**Work to complete:** As the answer, give a copy of each line below that includes the word "field".

**Data to use:**
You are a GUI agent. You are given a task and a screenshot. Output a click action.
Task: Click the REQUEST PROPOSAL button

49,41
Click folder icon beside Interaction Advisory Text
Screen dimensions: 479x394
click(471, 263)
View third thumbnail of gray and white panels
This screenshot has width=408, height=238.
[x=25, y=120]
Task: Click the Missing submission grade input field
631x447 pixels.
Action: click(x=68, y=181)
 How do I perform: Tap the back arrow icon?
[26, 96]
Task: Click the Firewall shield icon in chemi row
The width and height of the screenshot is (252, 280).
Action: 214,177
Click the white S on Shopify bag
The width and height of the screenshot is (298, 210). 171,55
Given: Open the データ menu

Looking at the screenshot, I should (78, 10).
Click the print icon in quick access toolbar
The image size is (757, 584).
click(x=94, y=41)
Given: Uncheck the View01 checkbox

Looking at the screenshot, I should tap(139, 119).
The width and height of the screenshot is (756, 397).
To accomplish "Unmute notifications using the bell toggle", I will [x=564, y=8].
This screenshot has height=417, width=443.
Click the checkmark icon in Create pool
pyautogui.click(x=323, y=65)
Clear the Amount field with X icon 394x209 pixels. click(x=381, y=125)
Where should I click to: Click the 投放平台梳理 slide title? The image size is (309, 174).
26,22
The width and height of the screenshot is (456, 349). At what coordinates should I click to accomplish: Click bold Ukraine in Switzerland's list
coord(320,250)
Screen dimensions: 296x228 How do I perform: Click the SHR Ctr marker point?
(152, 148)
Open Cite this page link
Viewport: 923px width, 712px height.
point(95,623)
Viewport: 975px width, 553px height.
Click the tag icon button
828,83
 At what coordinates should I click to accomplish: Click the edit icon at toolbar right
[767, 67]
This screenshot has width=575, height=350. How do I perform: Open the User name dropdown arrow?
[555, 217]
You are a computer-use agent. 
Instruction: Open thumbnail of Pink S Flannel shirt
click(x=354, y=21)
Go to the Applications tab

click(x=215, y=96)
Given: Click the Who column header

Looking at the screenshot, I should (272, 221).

**Problem solution:**
Task: Click the Missing submission grade input field
Clear the Amount field with X icon 394x209 pixels. click(x=381, y=125)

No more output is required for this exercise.